I repeat: one sentence condemns economic hypochrondriacs for not noting that it is nominal and not real gasoline prices that are at all-time highs, and the next sentence--the very next sentence--condemns economic hypochondriacs for not being enthusiastic about the fact that the nominal (but not the real) Dow-Jones Industrial Average stock market index is at an all-time high.
It is bad, and it is bad, to talk about the nominal rather than the real level of gasoline prices--to fail to adjust for inflation and so fail to note that the real cost of acquiring a gallon of gasoline in terms of tangible resources rather than paper banknotes is less than it was twenty-five years ago. It is surely also bad, and just as bad, to talk about the nominal, not inflation-adjusted "Dow... [driven] to record highs."
Adjusting for inflation is a good thing to do that leads to less inaccurate information and better analyses. It would be a good thing for George F. Will to do to do when noting the point makes his argument against what he calls "economic hypochondria" stronger. It would be a good thing for George F. Will to do when noting the point makes his argument against what he calls "economic hypochondria" weaker.
George F. Will, of course, does not see things this way. That real prices are much more important and relevant, and that nominal prices are misleading and uninformative, is not--in his view--a general analytical principle. It is, instead, a rhetorical point: a point worth making only when it strengthens his case. The possibility that there is something out there called "the truth" which is best explicated by correct economic analysis adjusting for inflation, using real rather than nominal prices--that idea is simply not in George F. Will's conceptual world. He does not view his readers as clients to be informed. He views them as cattle to be driven to whatever conclusion his own prejudices, ideologies, and personal commitments find convenient.
To put it bluntly: American journalism is badly broken. The fact that opinionators like George F. Will hold on to their journalistic market shares in America is quite horrifying to an economist who really does believe in markets, and expects market competition and consumer choice to drive prices of goods and services down and the quality of goods and services up. Competition has indeed driven prices down: you can read George F. Will for free on the world wide web. But competition has not driven the quality of the Washington Post's editorial page up: George F. Will still appears on it, and appears to feel no need to have anybody check his columns for economic illiteracy before he submits them, and the Washington Post editors appear to feel no need to fact-check his columns before they publish them.

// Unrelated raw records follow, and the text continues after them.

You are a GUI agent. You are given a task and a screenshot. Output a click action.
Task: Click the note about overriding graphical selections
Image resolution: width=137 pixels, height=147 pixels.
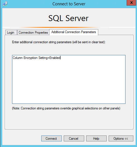(66, 108)
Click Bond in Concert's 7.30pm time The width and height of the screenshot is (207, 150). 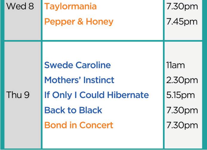[x=183, y=125]
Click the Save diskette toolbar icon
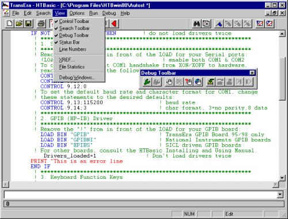This screenshot has height=219, width=288. pos(28,24)
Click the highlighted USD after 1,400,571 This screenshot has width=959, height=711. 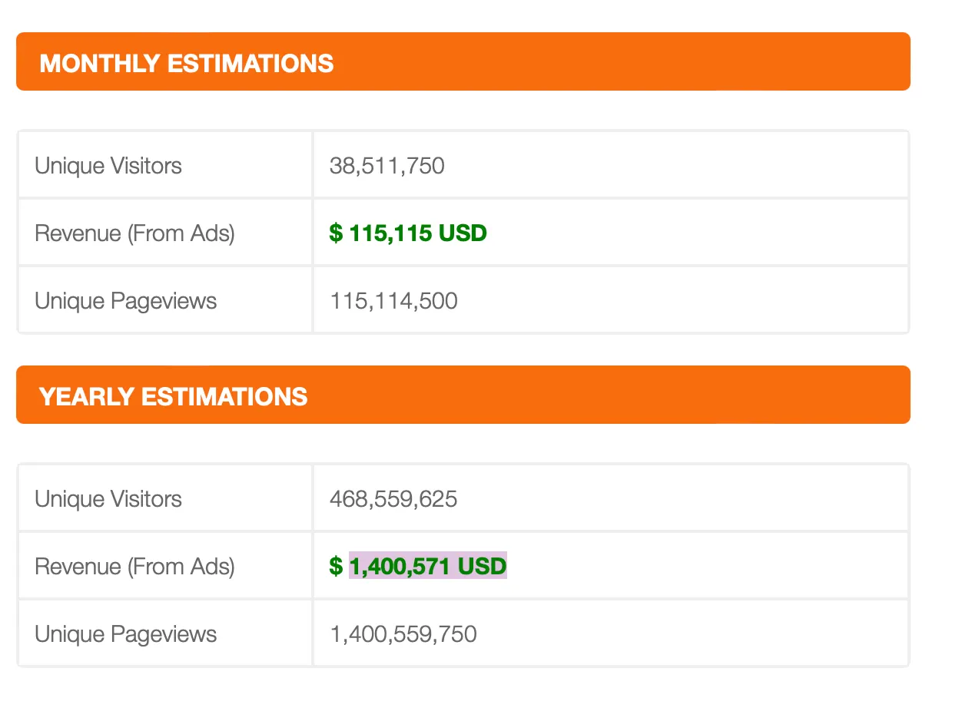(x=482, y=567)
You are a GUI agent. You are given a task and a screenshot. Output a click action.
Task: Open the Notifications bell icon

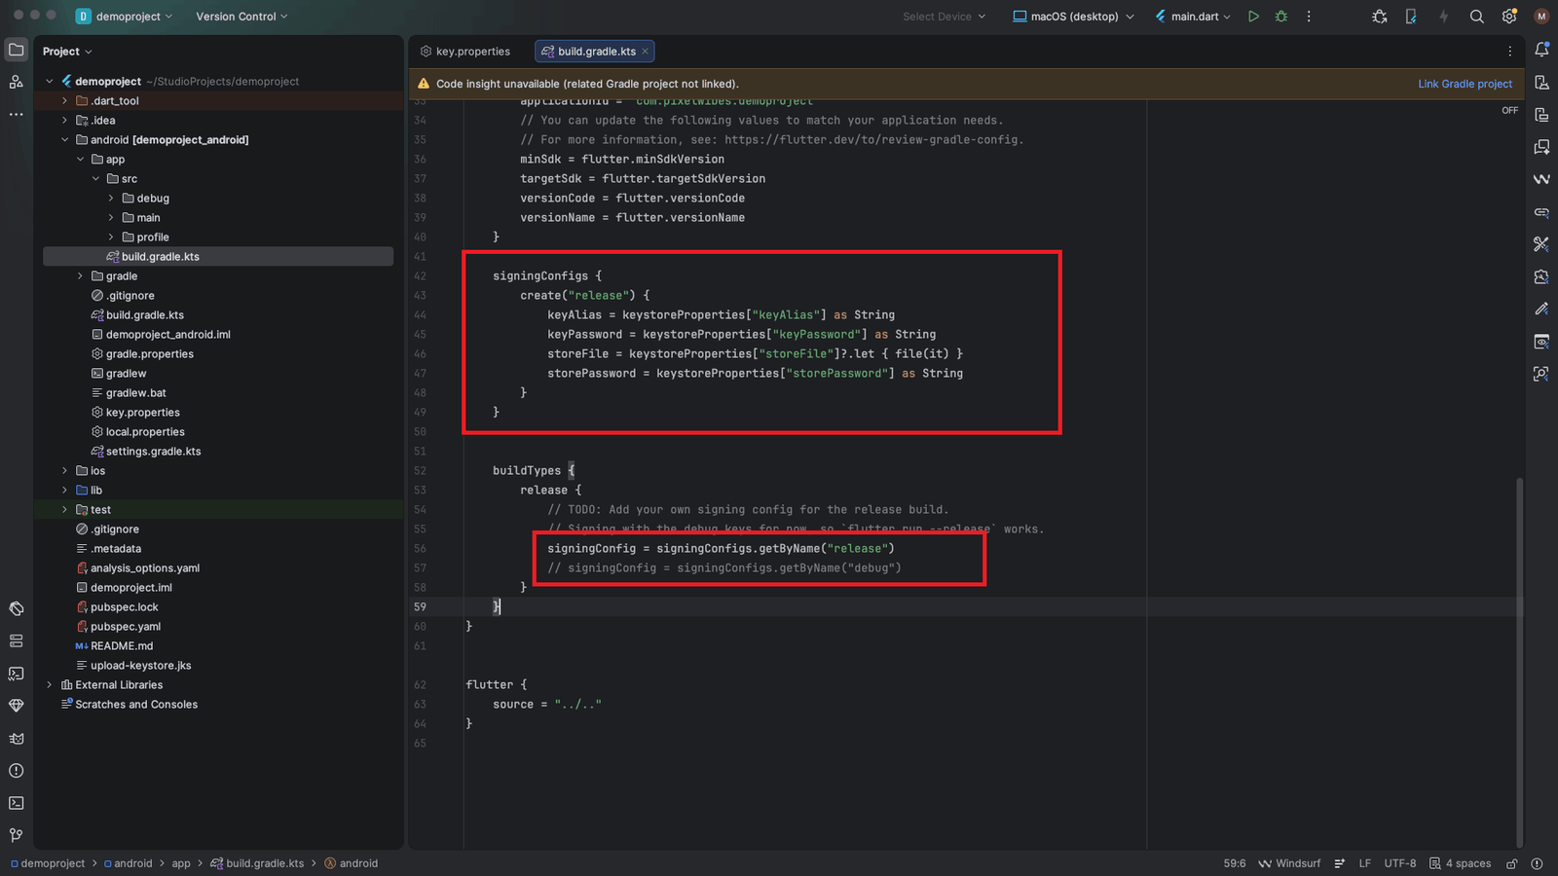pyautogui.click(x=1541, y=50)
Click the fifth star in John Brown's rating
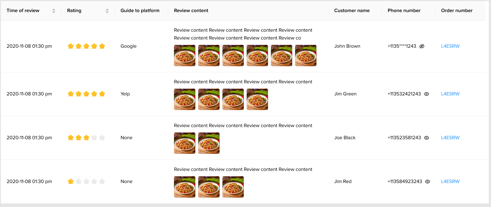 pos(102,46)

And it is not as though this is an exceptional column, or even that the passages I quote are exceptional within the column. Economist Kash Mansouri, at his new weblog "The Street Light," says that he finds: "Every single one of the points that Will makes... misleading, disingenuous, beside the point, or all three..."
It's a big problem: Without informed citizens, we are unlikely to have informed policymakers. And without informed policymakers, we are unlikely to have good economic policies. So we economists urge all you readers to do your part in making the market for good journalism about economics and economic policy work. Find trustworthy sources of information who regard you as clients to be informed. View with suspicion all those who switch their arguments and analytical frameworks from week to week and even sentence to sentence--who regard you as cattle to be driven rather than clients to be informed.